You can build your Google docs, your maps, and figmas. You don’t need JS to be sent after the page is ready to do so.
Thinking about how the web was designed today, isn’t necessarily good when considering how it could work best tomorrow.
Not quite, I wasn't trying to make a bigger point about is/ought dynamics here, I was more curious specifically about the Google Maps example and other instances like it from a technical perspective.
Currently on the web, it's very easy to design a web page where you only pay for what you use -- if I start up a feature, it loads the script that runs that feature; if I don't start it up, it never loads.
It sounds like in the model proposed above where all scripts are loaded on page-load, I as a user face a clearly worse experience either by A.) losing useful features such as Street View, or B.) paying to load the scripts for those features even when I don't use them.
If you can exchange static content, you need very little scripting to be able to pull down new interactive pieces of functionality onto a page. Especially given that HTML and CSS are capable of so much more today.

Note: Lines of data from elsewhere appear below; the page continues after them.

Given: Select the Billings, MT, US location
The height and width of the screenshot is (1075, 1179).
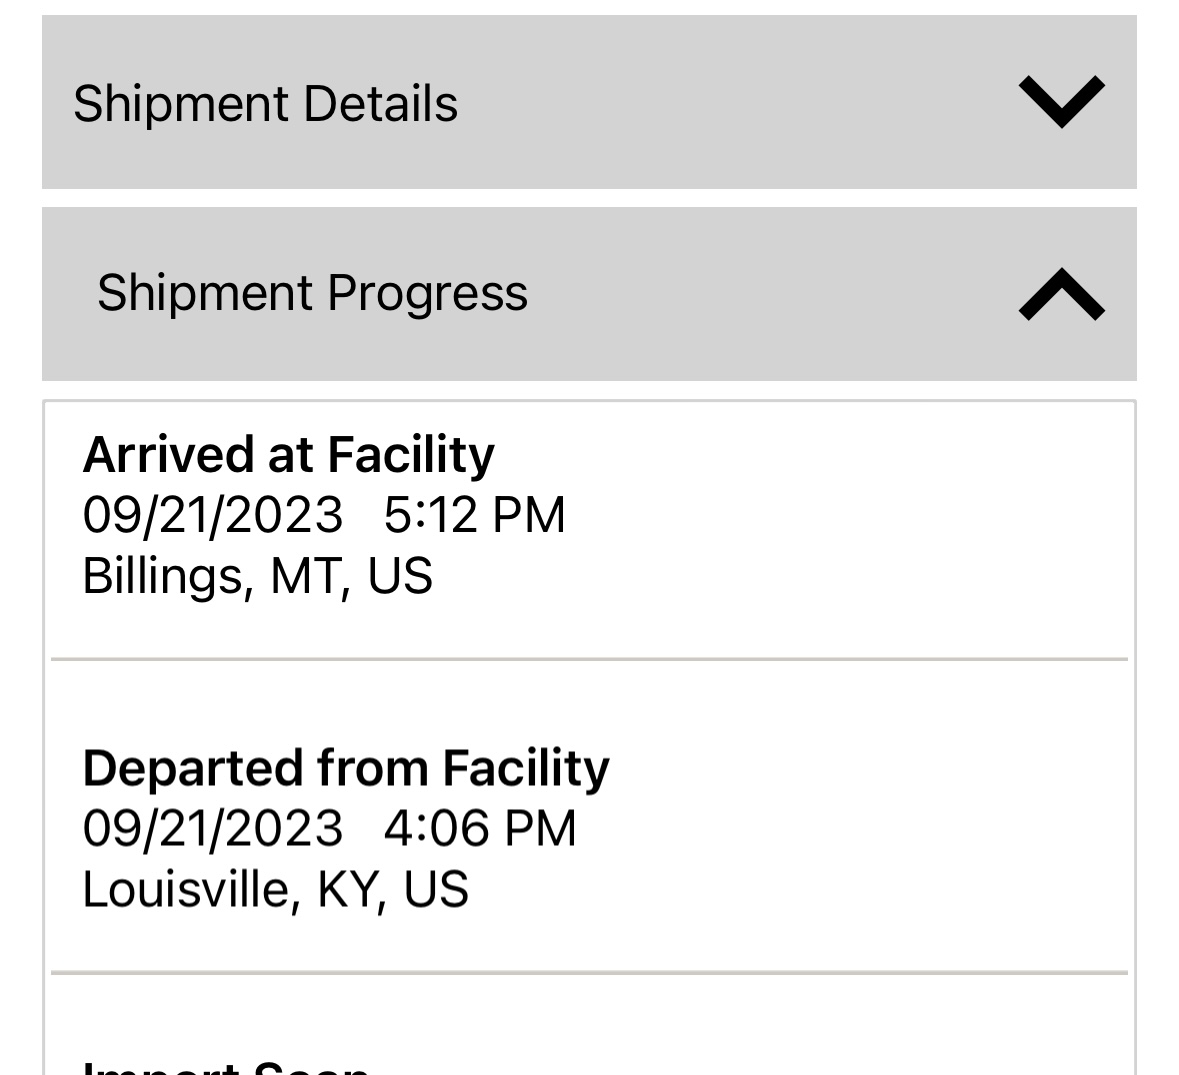Looking at the screenshot, I should coord(257,576).
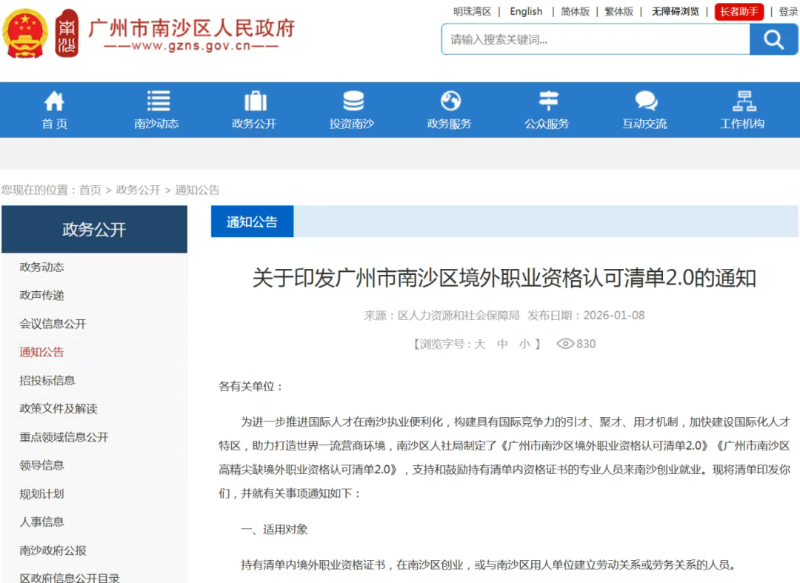
Task: Open 公众服务 signpost icon
Action: [x=547, y=101]
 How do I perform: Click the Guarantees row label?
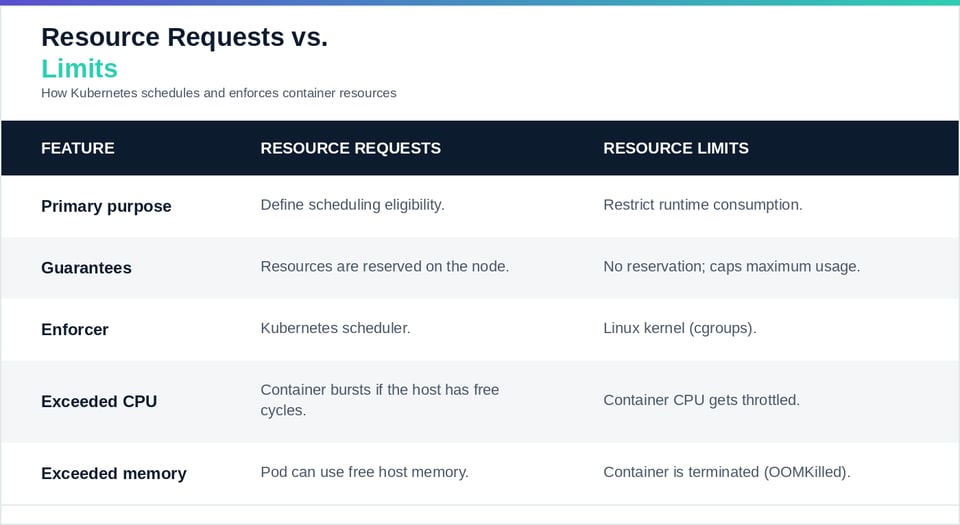pos(86,268)
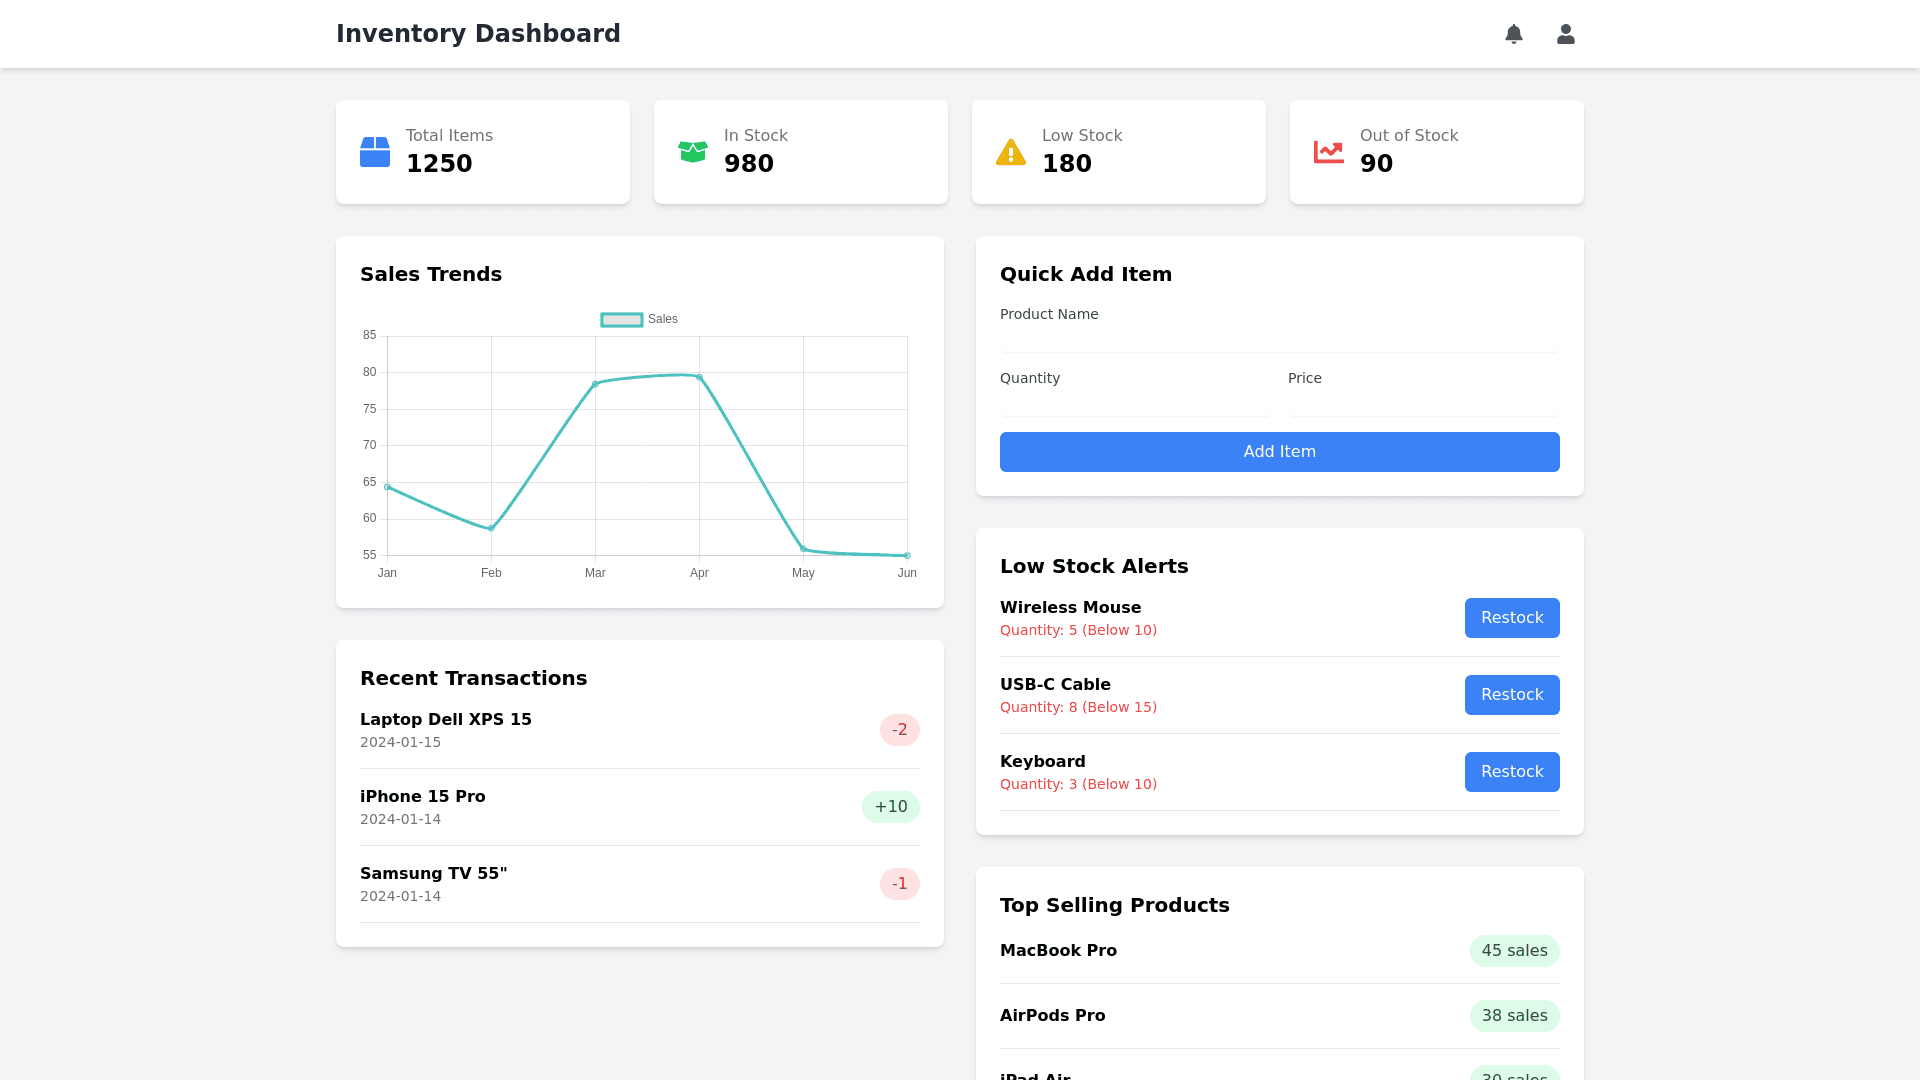
Task: Click the 45 sales badge for MacBook Pro
Action: 1514,951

You see a lot of frameworks moving in this direction, such as RSCs, where we now transmit components in a serializable format.
Trade offs would have to be made during development, and with a complex enough application, there would be moments where it may be tough to support everything on a single page. However. I don’t think supporting single page is necessarily the goal or even the spirit of the web. HTML imports would have avoided a lot of unnecessary compilers, build tools, and runtime JS from being created for example.
Today, what you are saying is definitely a concern, but all APIs are abused beyond their intended uses. That isn’t to say we shouldn’t continue to design good ones that lead users in the intended direction.